═════ Data for analysis

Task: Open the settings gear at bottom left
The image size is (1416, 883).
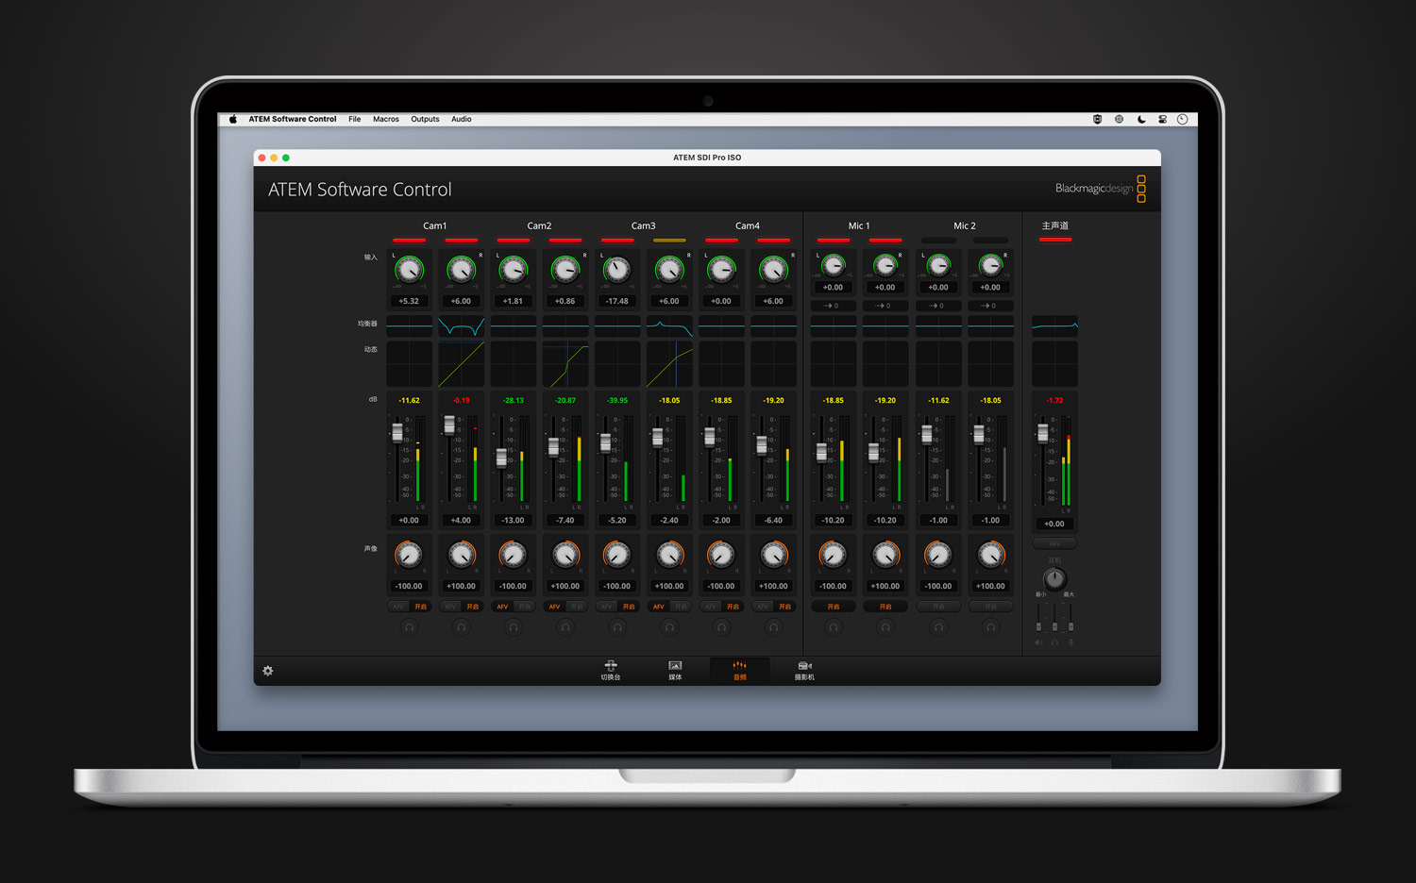Action: click(268, 671)
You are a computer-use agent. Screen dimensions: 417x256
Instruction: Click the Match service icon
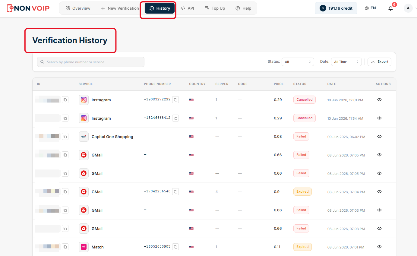click(x=84, y=247)
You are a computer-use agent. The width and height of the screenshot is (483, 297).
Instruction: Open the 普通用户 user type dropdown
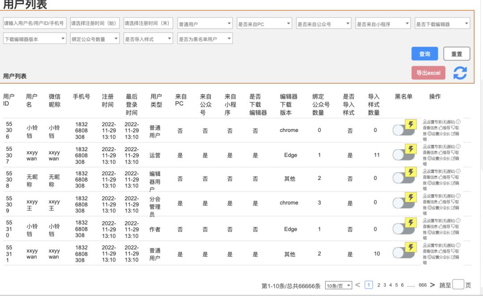coord(205,24)
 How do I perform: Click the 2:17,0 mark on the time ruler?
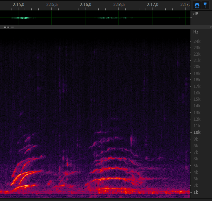(152, 5)

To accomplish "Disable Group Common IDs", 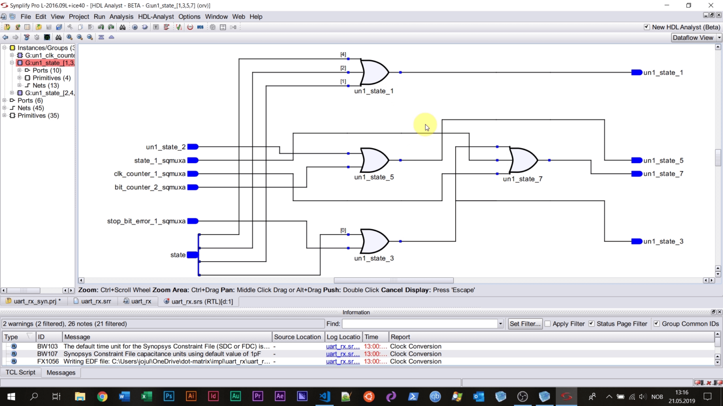I will point(656,323).
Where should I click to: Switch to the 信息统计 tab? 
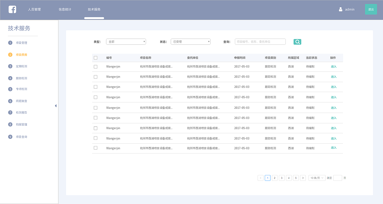coord(65,9)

══════════

### What to produce
Whenever a line of the listing above holds the word "agent", copy that line.

### Answer to the exercise
You are a computer-use agent. Screen dimensions: 417x256
You are a computer-use agent. The width and height of the screenshot is (483, 297).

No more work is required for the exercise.